Monday, October 06, 2003

Controlled Chaos

If they weren’t so dang useful, computers would never get used. How’s that for stating the obvious?

Thinking about the amount of information flowing through our computer networks at any given moment is staggering! We’re moving more information in one second these days then were ever conceived to have been available 100 years ago. Sure we had books, and businesses had ledgers and other info squirreled away in dusty files, but today it’s information overload! My job? To see that it all flows smoothly.


As a network administrator/network engineer I am responsible for managing the information pipeline at our organization. This covers everything from e-mail, to desktop computers, web page content, and access to a variety of servers and mainframes.

How was your experience setting up your own computer at home? Getting online with something like AOL? Getting a virus in your e-mail? Isn’t it fun?

This is why I view the management of a large network as controlled chaos. At any given time you’re balancing user support, with application support, with server support, with circuit support, with liaison support with other agencies, all while trying to stay up with where the current technology is heading, and trying to learn even more stuff that you’ve never heard of until the boss wants it now.

There’s new computers, old computers, updates from Microsoft, updates for every conceivable program the organization uses, hardware failure, software errors, user confusion, my confusion, talking on the phone, communicating through e-mail, communicating through reports, etc…

Most of that information you can probably keep up with pretty well. Now let’s dive head first into the depths of the digital world. Let’s talk communicating between computers. TCP/IP, IPX/SPX, DHCP, SMP, Smtp, NAL, SMS, NDS, Active Directory, SCSI, RLL, MFM, IDE, Frame Types, NetBEUI, Appletalk, FTP, http, html, xtml. There’s scripting through PHP, CGI, Pearl, DOS and Java. This paragraph could go on to fill up a large book, but you get the idea. All this without even listing the multitudes of software and hardware that’s out there.

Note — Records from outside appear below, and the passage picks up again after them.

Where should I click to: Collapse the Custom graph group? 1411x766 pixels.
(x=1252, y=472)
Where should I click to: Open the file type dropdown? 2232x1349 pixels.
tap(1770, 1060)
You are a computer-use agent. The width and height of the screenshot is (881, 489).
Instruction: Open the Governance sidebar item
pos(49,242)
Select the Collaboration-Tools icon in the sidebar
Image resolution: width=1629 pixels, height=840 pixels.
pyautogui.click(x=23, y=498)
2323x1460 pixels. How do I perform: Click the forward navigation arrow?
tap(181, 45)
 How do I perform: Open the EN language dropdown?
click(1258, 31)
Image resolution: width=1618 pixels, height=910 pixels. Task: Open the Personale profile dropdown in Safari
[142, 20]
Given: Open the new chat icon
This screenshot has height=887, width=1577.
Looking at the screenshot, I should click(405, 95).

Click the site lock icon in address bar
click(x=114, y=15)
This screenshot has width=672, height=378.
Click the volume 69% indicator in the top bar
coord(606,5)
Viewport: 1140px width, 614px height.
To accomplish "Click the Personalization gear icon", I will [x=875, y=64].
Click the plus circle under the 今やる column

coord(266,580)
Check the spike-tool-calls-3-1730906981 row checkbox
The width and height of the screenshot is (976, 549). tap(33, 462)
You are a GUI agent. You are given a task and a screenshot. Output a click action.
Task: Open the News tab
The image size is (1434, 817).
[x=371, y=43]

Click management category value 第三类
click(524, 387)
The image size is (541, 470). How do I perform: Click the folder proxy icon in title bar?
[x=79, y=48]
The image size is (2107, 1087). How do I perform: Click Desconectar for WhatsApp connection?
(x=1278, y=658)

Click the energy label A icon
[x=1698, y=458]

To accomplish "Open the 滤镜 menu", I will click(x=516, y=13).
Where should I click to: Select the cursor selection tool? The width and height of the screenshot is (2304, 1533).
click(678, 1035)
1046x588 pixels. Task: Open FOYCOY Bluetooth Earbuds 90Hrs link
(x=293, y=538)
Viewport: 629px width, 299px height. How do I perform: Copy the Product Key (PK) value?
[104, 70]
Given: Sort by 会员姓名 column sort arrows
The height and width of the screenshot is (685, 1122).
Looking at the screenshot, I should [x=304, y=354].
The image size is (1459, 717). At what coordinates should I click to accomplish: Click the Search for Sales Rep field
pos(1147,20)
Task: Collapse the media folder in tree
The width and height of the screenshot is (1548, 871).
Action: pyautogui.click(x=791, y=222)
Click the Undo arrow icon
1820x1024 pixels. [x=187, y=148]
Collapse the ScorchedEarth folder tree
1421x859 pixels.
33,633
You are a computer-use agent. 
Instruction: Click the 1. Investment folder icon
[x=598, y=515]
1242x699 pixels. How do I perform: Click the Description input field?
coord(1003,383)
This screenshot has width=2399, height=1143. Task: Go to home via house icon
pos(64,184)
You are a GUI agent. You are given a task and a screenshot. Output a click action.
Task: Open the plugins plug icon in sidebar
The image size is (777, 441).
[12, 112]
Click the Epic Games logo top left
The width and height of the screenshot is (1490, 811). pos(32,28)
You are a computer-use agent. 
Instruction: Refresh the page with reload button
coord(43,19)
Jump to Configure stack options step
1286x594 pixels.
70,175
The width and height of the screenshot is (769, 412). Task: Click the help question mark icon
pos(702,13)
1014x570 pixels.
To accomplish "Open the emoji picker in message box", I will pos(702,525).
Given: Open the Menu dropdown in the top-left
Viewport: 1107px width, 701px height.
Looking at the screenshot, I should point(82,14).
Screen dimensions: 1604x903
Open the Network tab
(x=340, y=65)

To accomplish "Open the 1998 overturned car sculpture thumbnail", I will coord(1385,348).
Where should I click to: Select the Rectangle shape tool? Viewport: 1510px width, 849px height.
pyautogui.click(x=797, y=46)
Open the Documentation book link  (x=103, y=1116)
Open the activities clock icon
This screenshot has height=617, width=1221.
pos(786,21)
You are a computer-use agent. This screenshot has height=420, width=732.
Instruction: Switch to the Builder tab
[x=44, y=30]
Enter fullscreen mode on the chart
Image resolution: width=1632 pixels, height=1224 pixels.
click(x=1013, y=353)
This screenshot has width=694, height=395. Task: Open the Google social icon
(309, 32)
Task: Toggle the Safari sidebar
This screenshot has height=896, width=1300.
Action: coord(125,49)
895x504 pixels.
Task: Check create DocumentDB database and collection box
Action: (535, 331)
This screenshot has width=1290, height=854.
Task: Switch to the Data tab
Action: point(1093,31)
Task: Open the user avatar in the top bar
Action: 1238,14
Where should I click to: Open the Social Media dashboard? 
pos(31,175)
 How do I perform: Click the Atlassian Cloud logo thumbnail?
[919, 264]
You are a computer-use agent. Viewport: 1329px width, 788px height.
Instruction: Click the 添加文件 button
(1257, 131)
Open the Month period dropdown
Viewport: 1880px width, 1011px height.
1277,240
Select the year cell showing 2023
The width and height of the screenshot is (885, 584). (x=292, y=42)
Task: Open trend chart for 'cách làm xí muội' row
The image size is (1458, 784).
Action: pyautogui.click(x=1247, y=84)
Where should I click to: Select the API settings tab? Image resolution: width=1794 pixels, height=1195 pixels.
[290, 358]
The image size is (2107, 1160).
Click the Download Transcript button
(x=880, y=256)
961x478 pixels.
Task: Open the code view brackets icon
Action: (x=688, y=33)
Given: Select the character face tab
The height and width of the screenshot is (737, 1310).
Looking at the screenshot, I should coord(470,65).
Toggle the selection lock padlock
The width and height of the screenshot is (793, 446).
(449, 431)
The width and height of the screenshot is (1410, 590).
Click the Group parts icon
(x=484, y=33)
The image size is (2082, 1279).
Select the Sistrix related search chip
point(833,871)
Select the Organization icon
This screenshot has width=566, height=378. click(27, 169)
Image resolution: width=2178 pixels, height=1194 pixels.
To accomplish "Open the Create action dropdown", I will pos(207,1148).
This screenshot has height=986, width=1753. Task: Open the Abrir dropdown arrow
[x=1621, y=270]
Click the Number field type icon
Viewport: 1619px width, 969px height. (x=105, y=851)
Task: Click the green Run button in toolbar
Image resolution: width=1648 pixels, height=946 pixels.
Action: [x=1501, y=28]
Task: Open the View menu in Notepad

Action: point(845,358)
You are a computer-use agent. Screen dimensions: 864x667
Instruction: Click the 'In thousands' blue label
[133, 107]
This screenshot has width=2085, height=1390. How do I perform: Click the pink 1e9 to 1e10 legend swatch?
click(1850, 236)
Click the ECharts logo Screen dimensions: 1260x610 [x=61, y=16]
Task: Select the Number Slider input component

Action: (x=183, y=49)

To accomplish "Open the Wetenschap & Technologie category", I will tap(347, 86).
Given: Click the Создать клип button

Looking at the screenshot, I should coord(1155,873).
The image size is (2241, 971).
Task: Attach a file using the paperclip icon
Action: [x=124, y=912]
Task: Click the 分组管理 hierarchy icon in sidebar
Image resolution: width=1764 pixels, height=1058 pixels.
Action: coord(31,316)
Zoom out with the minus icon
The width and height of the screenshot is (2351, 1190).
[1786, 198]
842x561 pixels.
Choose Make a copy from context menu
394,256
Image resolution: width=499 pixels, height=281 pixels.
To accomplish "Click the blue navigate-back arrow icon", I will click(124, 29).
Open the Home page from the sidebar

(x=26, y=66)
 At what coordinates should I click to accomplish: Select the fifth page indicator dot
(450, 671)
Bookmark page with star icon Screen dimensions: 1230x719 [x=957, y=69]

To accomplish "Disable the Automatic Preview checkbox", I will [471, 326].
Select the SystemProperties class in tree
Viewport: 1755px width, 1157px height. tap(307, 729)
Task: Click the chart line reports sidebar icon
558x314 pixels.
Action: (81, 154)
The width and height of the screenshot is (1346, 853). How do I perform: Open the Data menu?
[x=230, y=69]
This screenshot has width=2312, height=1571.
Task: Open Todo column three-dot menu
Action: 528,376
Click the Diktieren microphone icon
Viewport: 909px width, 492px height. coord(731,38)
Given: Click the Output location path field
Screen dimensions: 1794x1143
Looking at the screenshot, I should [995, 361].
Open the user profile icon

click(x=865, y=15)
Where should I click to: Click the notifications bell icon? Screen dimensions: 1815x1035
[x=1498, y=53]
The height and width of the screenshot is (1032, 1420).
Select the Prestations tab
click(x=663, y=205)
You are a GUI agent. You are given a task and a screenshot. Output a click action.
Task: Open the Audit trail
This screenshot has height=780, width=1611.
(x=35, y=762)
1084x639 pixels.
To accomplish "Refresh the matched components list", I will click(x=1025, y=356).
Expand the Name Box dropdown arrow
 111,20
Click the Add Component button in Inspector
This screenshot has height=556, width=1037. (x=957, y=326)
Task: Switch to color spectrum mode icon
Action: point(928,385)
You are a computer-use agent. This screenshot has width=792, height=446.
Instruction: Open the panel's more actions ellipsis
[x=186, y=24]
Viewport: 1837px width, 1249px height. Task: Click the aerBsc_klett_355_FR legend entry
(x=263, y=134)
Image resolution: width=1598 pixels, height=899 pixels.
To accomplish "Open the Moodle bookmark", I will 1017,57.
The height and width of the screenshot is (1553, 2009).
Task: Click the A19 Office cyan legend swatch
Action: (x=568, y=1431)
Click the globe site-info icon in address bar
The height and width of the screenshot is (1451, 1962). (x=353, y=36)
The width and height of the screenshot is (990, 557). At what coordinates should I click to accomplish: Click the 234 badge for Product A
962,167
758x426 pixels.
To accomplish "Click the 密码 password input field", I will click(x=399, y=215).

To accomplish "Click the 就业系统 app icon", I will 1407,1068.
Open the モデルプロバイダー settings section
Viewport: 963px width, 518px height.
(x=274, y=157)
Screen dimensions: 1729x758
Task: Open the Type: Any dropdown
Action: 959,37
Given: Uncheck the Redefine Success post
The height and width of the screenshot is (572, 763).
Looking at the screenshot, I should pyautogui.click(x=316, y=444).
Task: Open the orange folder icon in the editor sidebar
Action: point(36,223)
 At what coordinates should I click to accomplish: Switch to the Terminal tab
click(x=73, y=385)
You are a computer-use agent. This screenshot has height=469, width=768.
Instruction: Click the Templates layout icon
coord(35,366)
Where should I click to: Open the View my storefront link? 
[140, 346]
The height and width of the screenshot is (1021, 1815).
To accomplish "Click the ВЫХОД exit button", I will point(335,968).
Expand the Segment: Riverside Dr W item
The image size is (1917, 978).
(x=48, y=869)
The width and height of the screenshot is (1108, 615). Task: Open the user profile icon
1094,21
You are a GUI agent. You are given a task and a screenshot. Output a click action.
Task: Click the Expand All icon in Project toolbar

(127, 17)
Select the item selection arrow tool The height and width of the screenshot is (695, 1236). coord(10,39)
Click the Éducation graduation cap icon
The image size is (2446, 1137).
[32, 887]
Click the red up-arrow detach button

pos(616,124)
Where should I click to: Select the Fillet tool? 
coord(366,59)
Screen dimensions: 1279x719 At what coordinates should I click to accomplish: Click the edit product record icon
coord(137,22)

Now, get all of this to synchronize, and play nice together, all the while following the structured rules that each protocol, program, and hardware device demands.

Why do I do this? Would you believe I enjoy it? Really! I love my work. I’ve always liked mysteries, and trying to figure out how things work. At amusement parks, while all the people are riding rides and having fun, I spend my time looking at the mechanics of how everything is working, and wondering what programs are need to run it all.

I’ve had folks sit in my office and watch three phone lines ringing, e-mail flooding in, and me remote controlling another computer while changing setting on three servers. They tend to just shake their head and wander off.

If small bits of time go by with no phone calls, I may sit down and try to finish a computer program that will make everything run even smoother, or perhaps tell me when things aren’t running so smooth.

Now that I think about it, perhaps controlled chaos is too tame a phrase.